Edzard Dideric – Korte geschiedenis (35) van het magisch realisme

Het overkwam me onlangs in het museum. Ik stond, aan totaal andere dingen denkend, vermoedelijk al zo’n tien minuten naar hetzelfde schilderij te turen.
Een geforceerde poging van de schilder om achteraf alsnog bij het magisch realisme aan te sluiten, hoorde ik iemand achter mijn rug verzuchten.
Ik mompelde iets in de trant van ja-vertel-mij-wat. Maar de spreker was niet van plan zich door mijn lauwe reactie af te laten schepen.
Weet je eigenlijk wel wat het magisch realisme inhoudt?
Jazeker wel. Het zo natuurgetrouw mogelijk weergeven van een andere dan de alledaagse werkelijkheid. Die er desalniettemin een aantal frappante overeenkomsten mee vertoont.
Okay, dus om welke werkelijkheid handelt het zich hier in feite?
Ik neem aan een symbolische, zoals bijvoorbeeld in een droom…
Vaak wel, maar hoeft niet per se. Al vertegenwoordigt het doek waar je op dit moment naar kijkt, uiteraard niet de jouw droom.
Oh, gelukkig maar. Welke dan wel?
Die van de kunstenaar.
Ik verklaarde het allemaal behoorlijk ingewikkeld te vinden.
Hoezo?
Omdat ik al meer de handen vol heb aan mijn eigen dromen, en er die van een ander eenvoudig niet bij kan hebben. Bovendien is het al lastig genoeg om iets van de reële wereld te begrijpen, laat staan dat ik…
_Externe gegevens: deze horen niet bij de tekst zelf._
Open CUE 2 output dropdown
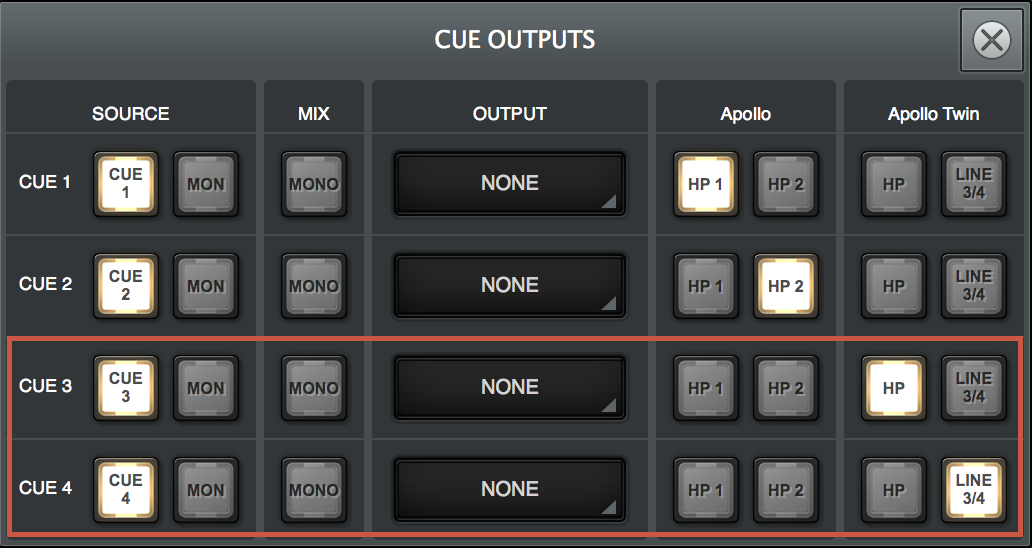Viewport: 1032px width, 548px height. point(510,286)
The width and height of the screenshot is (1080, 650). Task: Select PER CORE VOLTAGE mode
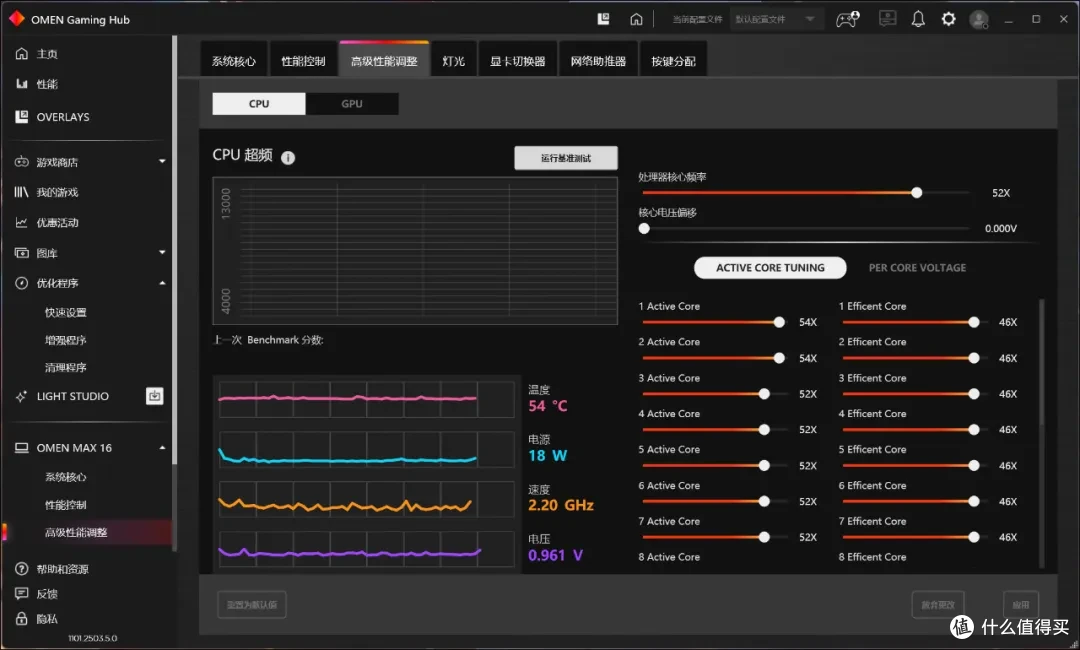[917, 268]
Neem me niet kwalijk, interrumpeerde de spreker, maar ik vind dit eerlijk gezegd het slapste verhaal dat ik in tijden gehoord heb.
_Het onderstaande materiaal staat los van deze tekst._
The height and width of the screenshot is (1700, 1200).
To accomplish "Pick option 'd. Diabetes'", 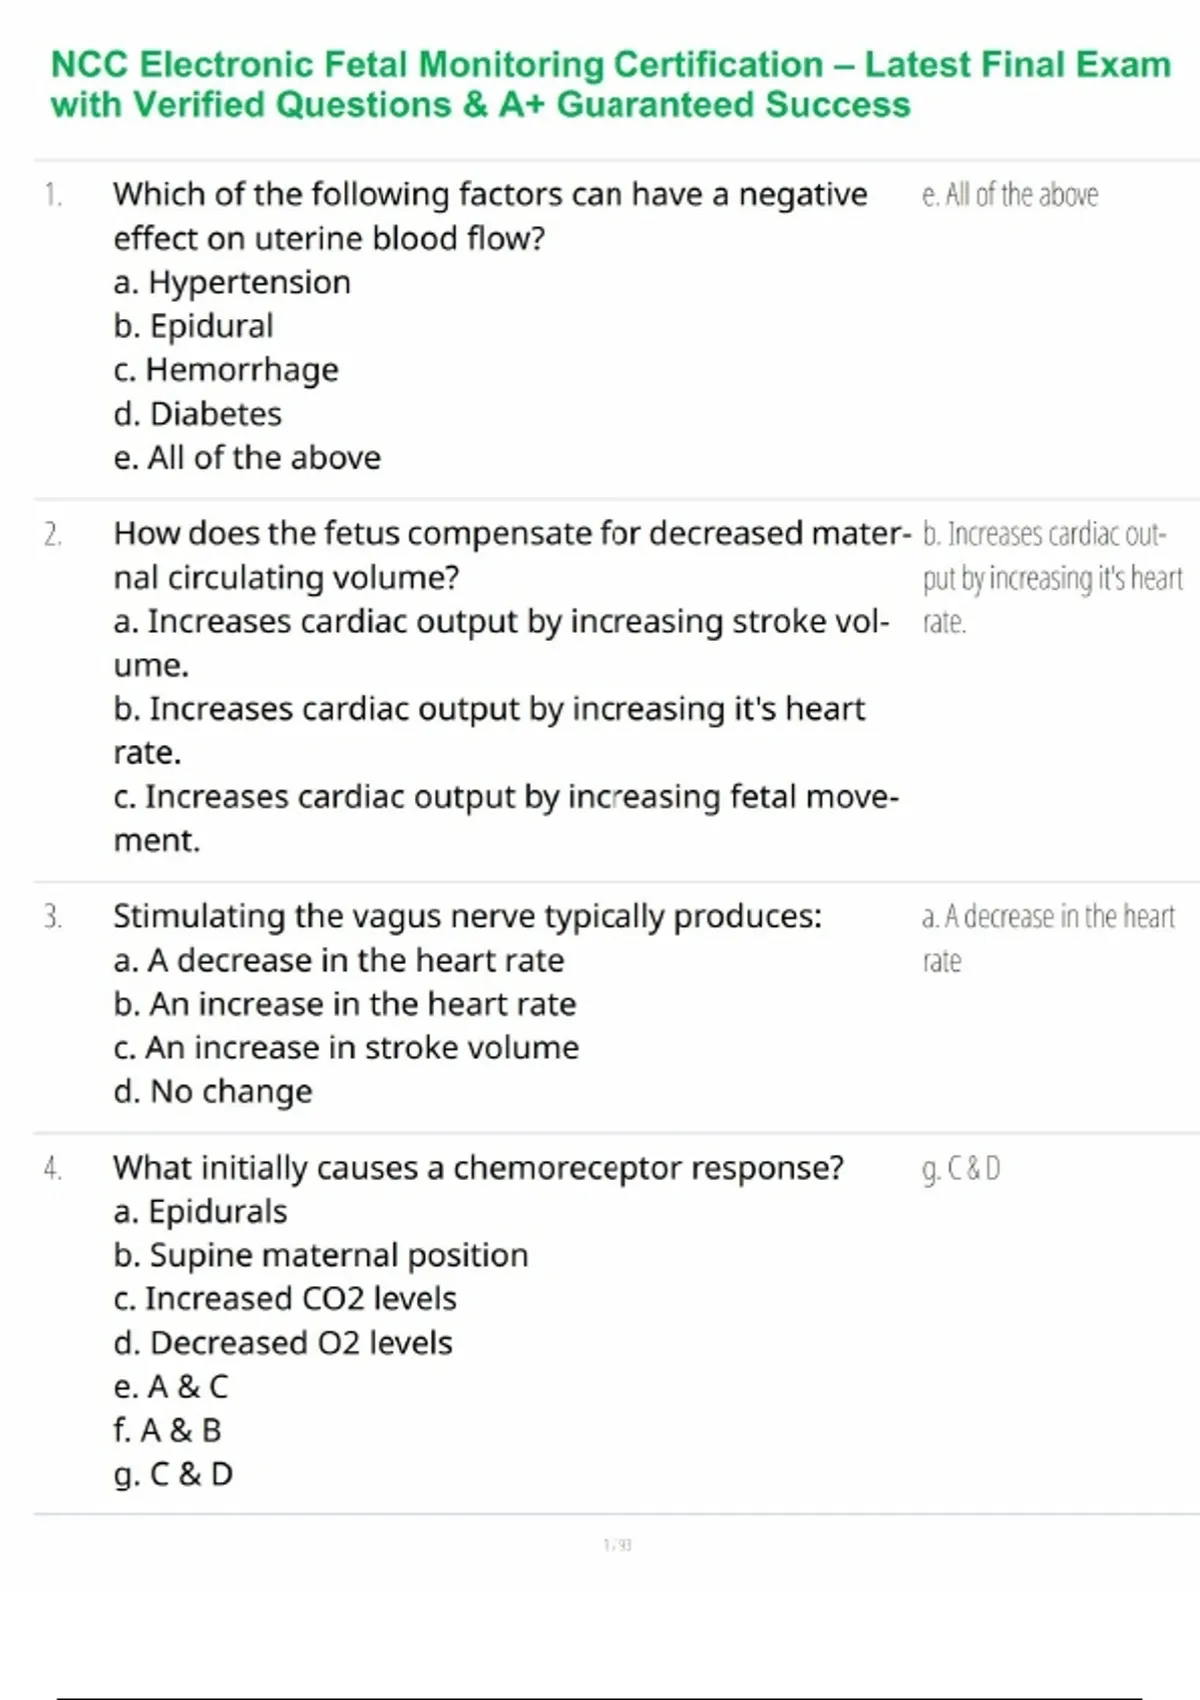I will pyautogui.click(x=197, y=414).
Komt misschien zo over, antwoordde ik, anderzijds getuigt het ook van een zeker realisme om van de eigen beperkingen uit te gaan.
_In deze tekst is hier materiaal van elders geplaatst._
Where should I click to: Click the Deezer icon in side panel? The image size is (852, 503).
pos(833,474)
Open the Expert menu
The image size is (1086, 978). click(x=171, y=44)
Godsamme zeg, welk een verpletterend inzicht…
Nog los van het feit, dat het hele begrip danig wordt overschat.
Je bedoelt de realiteit?
Ja.
Interessant. Geef eens een voorbeeld.
Voor een buitenstaander lijkt het misschien of ik hier met een wildvreemde een magisch realistisch kunstwerk sta te bediscussiëren.
Dat is toch ook zo?
Jawel, maar voor hetzelfde geld sta ik gewoon domweg een beetje tegen mezelf te lullen.
Oh ja? Nou, in dat geval zou je misschien een keertje moeten omkijken.
Daar heb ik op het moment geen enkele behoefte aan.
Doe nou maar gewoon.
Waarom?
Zodat je ziet dat ik voor de volle honderd procent achter je sta.
Goed dan, omdat je zo aandringt.
Alvorens echter mijn hoofd om te draaien, besloot ik nog een laatste blik op het schilderij te werpen. Het bijbehorend onderschrift lezend, drong het uiteindelijk toch tot me door: ik had de godganse tijd tegen een zelfportret staan te ouwehoeren. Toen ik achter me keek, stelde ik vast dat de zaal op de kop af een bezoeker telde. Mijzelf incluis.